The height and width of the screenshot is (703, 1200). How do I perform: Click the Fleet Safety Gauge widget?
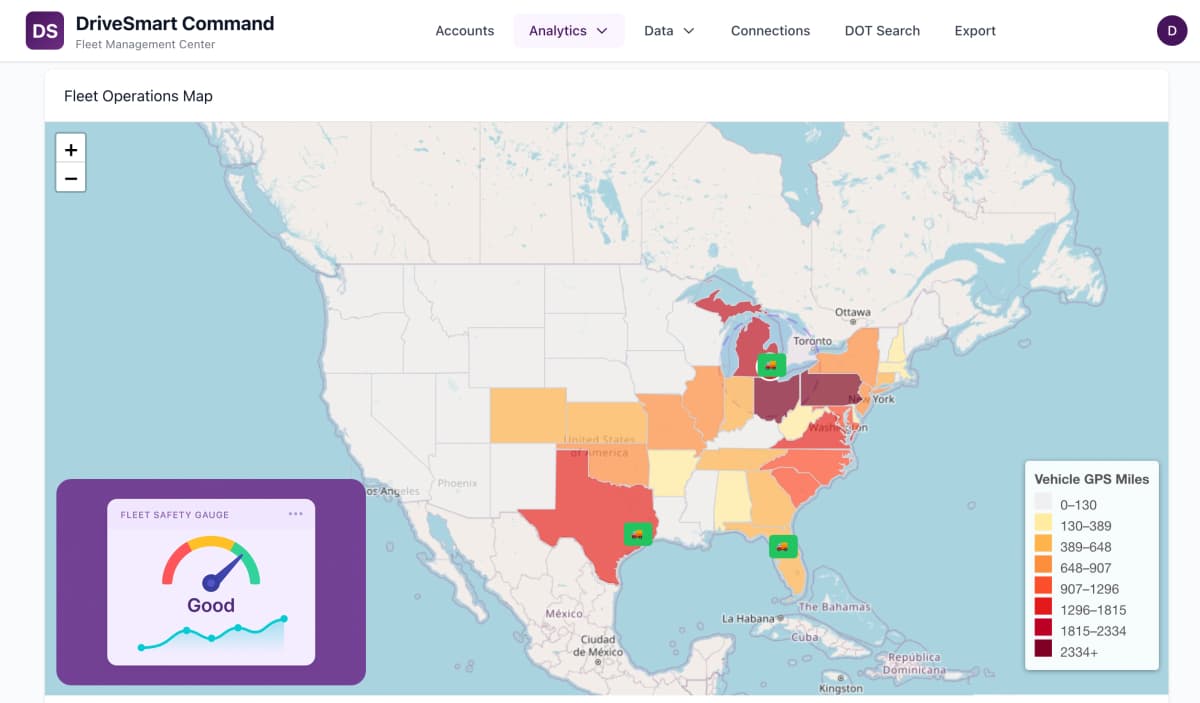coord(210,582)
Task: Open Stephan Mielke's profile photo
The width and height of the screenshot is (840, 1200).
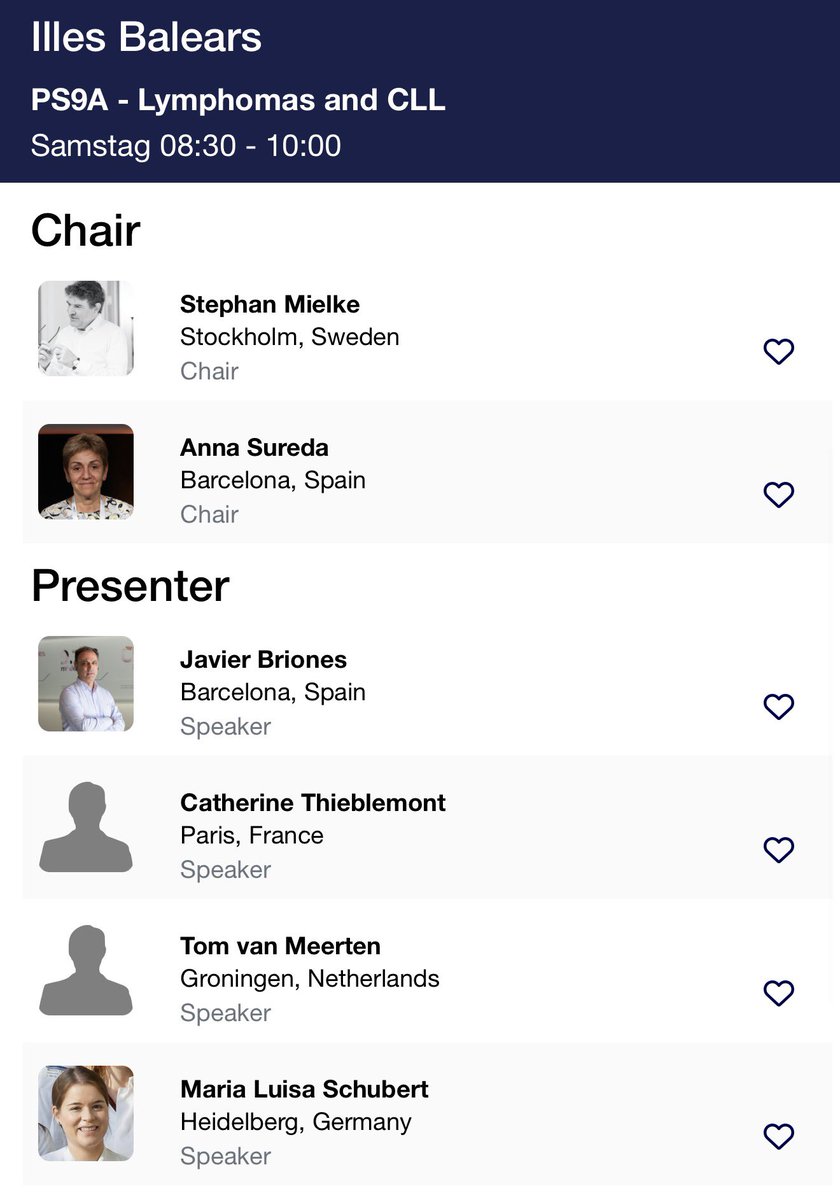Action: [86, 328]
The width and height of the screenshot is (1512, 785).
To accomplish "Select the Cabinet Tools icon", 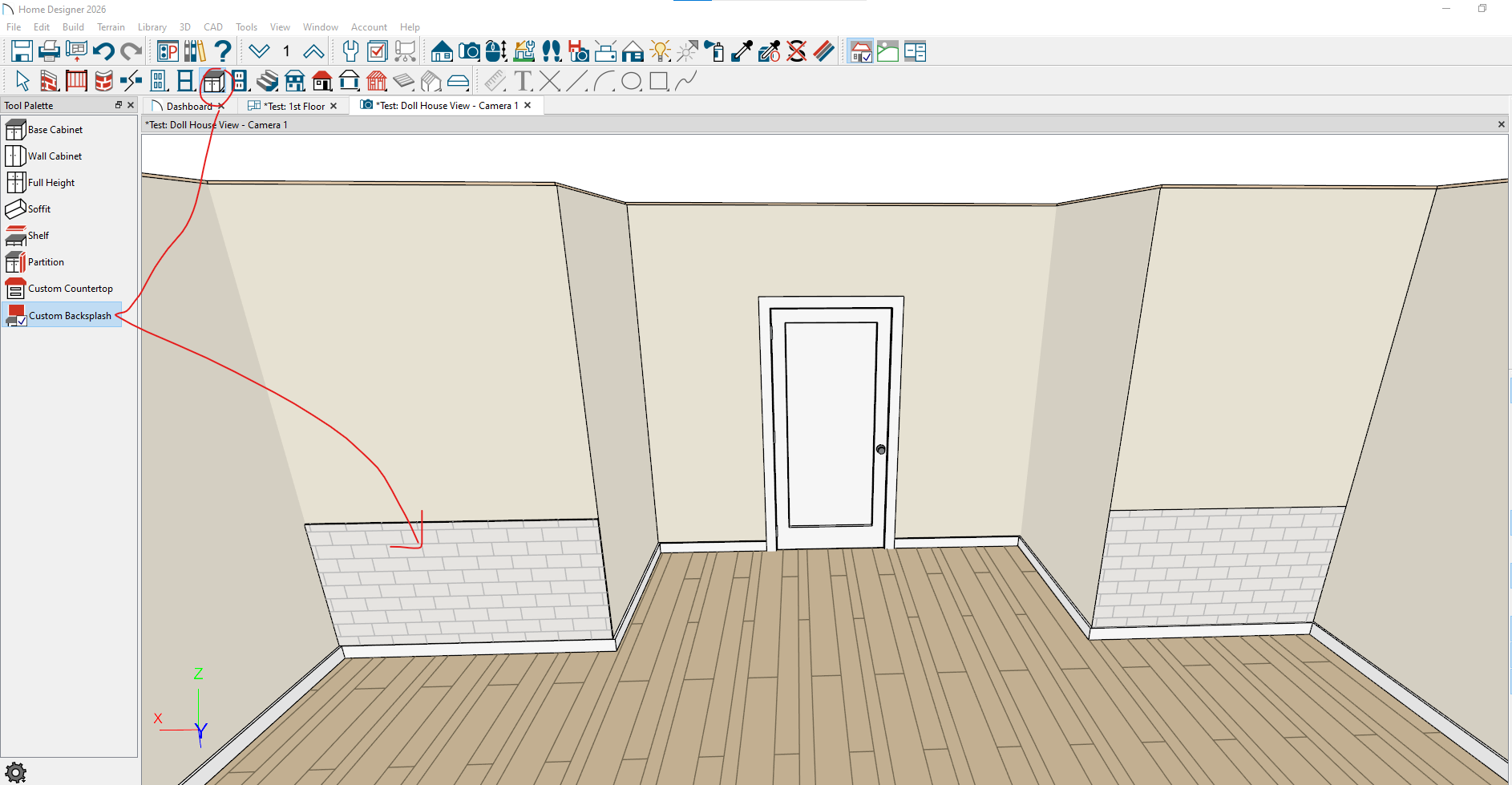I will 213,81.
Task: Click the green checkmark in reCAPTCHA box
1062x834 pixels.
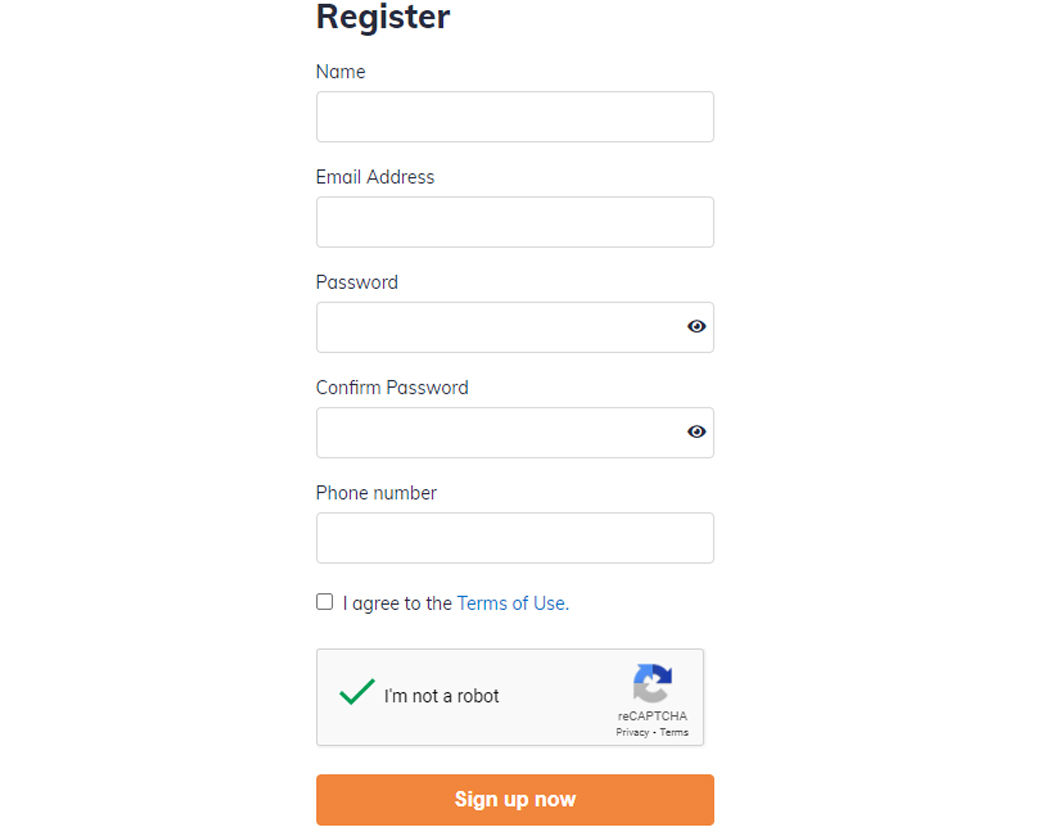Action: coord(357,692)
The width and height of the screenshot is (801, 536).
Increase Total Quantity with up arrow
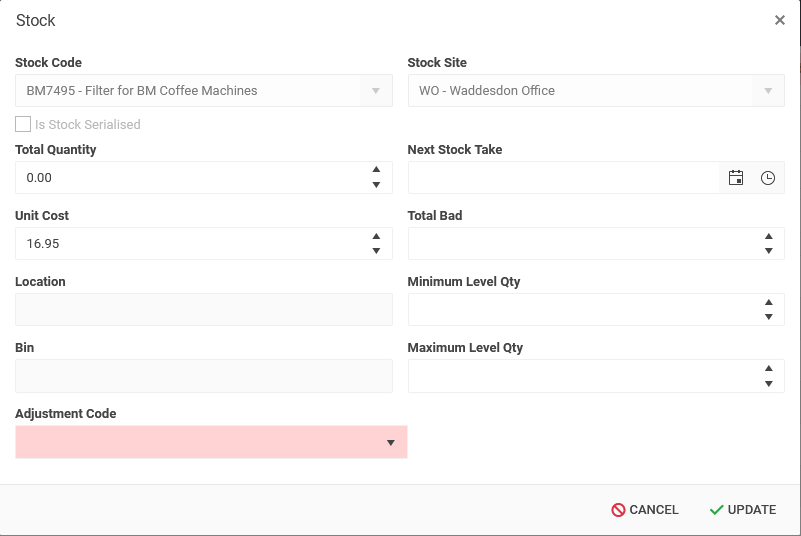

┄┄┄┄┄┄┄┄┄┄

§ GOAL OF THE EXERCISE:
Write out the stretch of the material from the line containing "Task: Click the" through the end of the material, line for line, leaving out the pictures.

§ SOLUTION TO THIS EXERCISE:
Task: Click the green checkmark in reCAPTCHA box
1062x834 pixels.
Action: coord(357,692)
The width and height of the screenshot is (801, 536).
Increase Total Quantity with up arrow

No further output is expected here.